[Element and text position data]
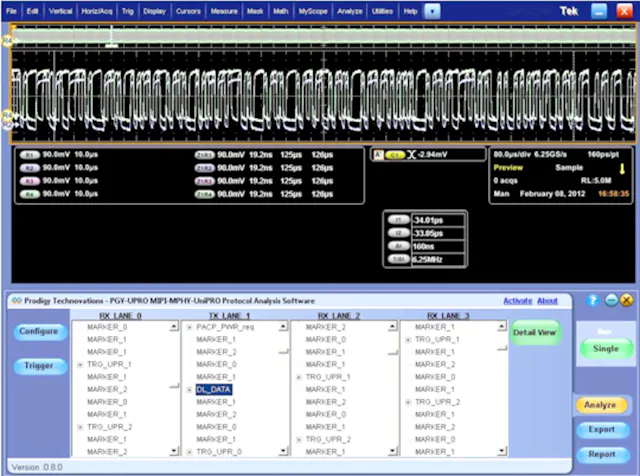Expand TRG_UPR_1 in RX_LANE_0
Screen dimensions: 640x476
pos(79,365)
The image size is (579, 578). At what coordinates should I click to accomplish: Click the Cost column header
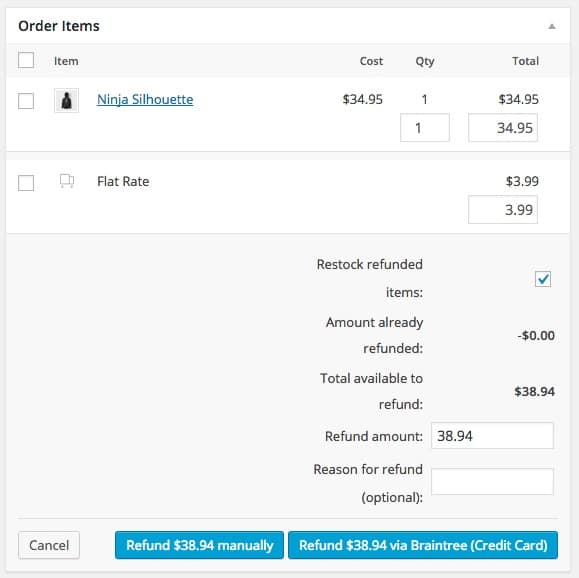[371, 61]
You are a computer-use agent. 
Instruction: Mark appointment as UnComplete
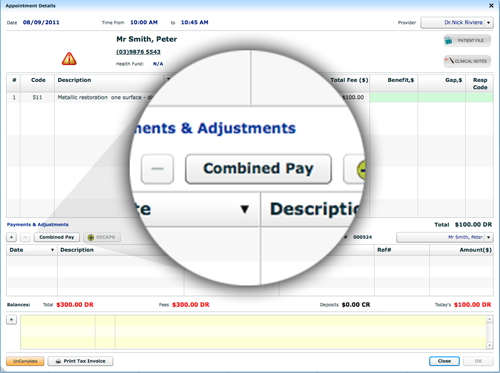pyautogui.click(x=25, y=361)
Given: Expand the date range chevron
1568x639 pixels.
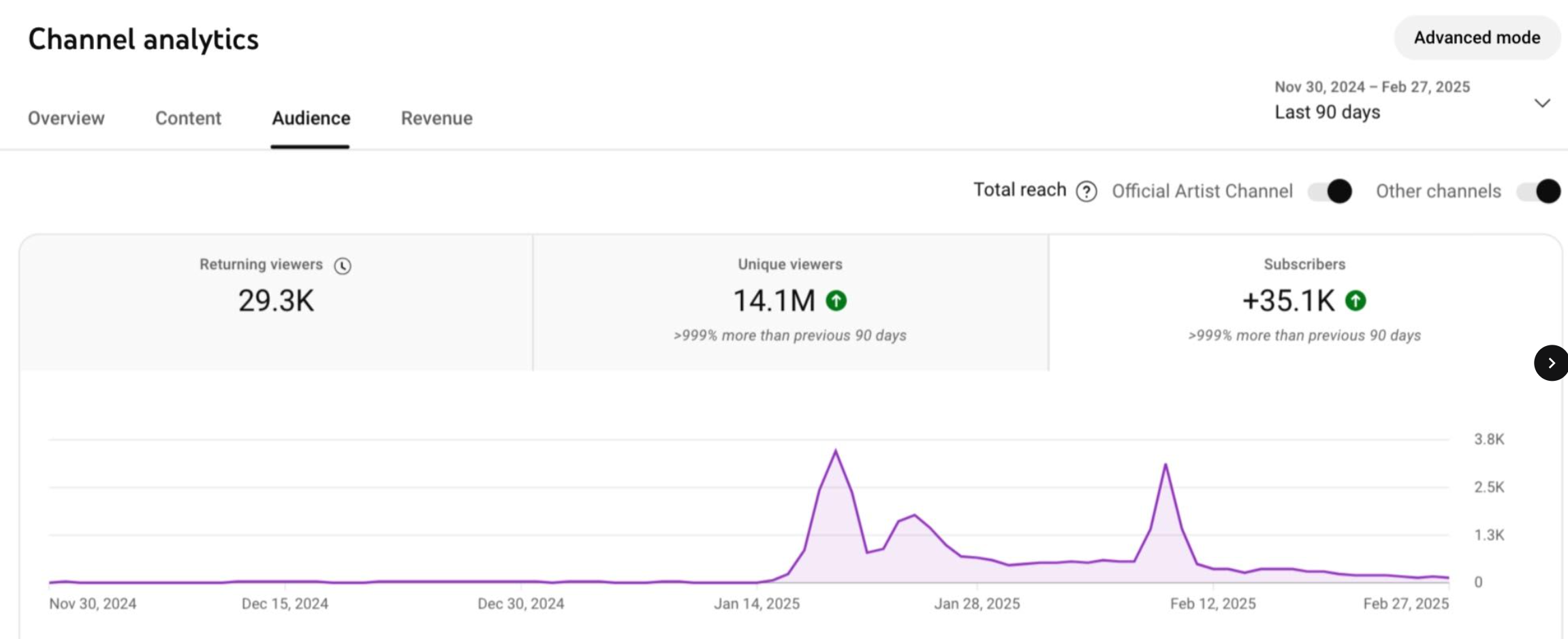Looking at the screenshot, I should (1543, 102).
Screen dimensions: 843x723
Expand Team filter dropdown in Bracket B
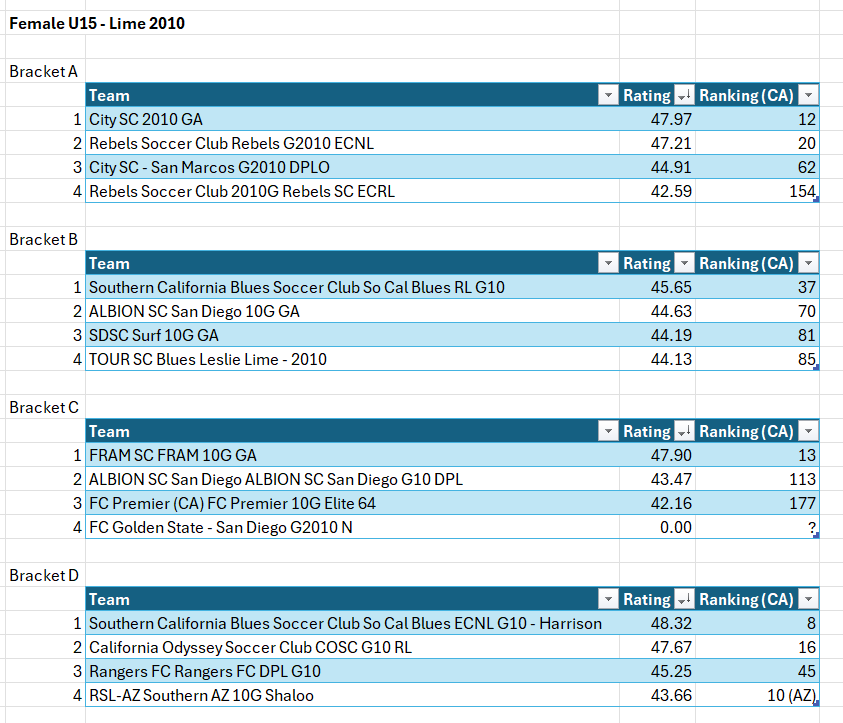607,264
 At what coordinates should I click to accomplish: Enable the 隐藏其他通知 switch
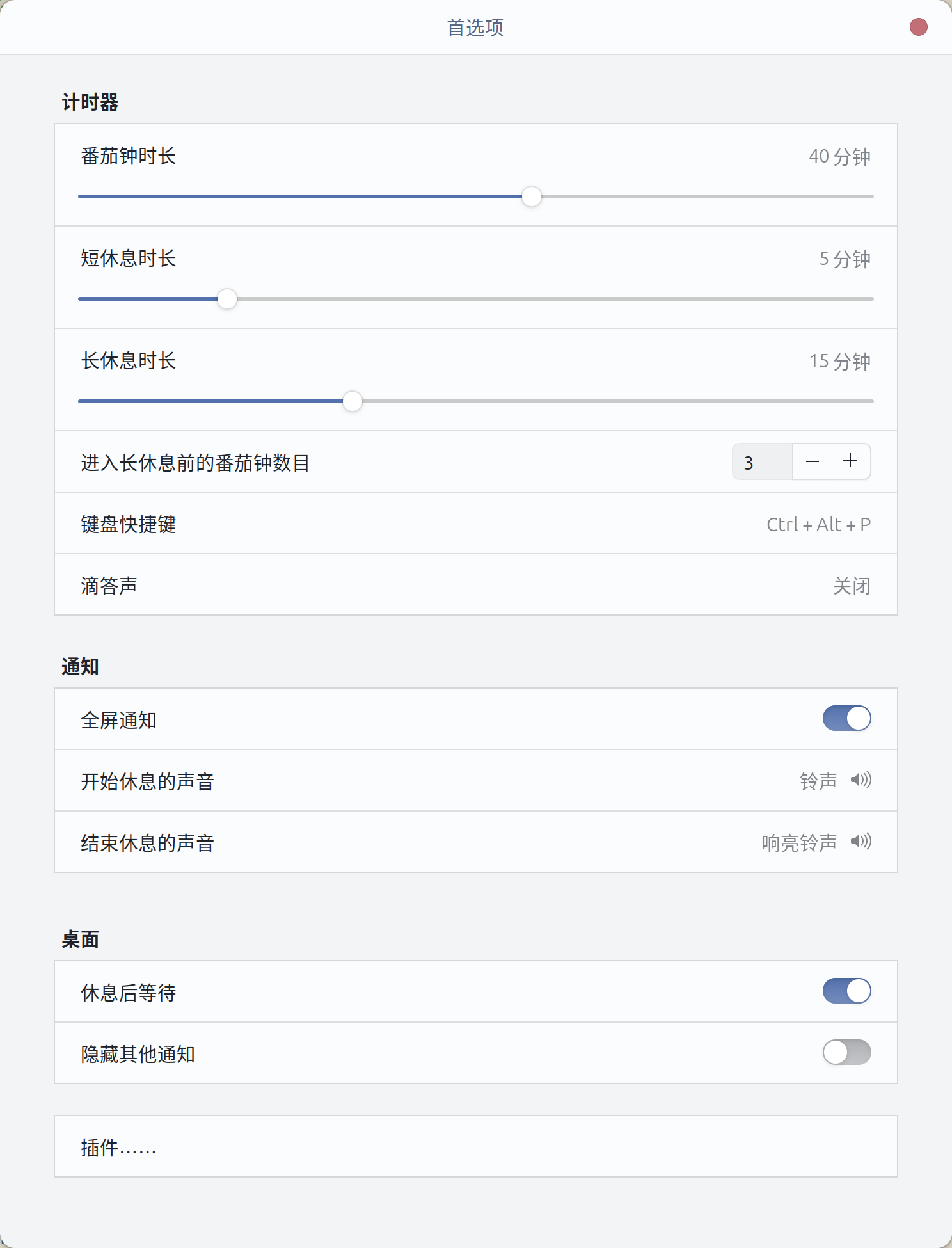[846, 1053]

* * *

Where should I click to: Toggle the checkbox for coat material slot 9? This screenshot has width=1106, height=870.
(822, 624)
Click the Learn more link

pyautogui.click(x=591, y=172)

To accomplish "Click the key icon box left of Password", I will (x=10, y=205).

### Exercise
Please render the entries between the lines holding "Expand TRG_UPR_1 in RX_LANE_0" and "[846, 1053]", inclusive, as a Markdown table with the columns Row and Line, omitting blank lines and leaving the pictures out.

### The completed task
| Row | Line |
|---|---|
| 1 | Expand TRG_UPR_1 in RX_LANE_0 |
| 2 | Screen dimensions: 640x476 |
| 3 | pos(79,365) |
| 4 | The image size is (579, 578). At what coordinates should I click to accomplish: Click the Cost column header |
| 5 | [371, 61] |
| 6 | You are a computer-use agent.  |
| 7 | Instruction: Mark appointment as UnComplete |
| 8 | pyautogui.click(x=25, y=361) |
| 9 | Given: Expand the date range chevron |
| 10 | 1568x639 pixels. |
| 11 | Looking at the screenshot, I should (1543, 102). |
| 12 | Screen dimensions: 843x723 |
| 13 | Expand Team filter dropdown in Bracket B |
| 14 | 607,264 |
| 15 |  At what coordinates should I click to accomplish: Enable the 隐藏其他通知 switch |
| 16 | [846, 1053] |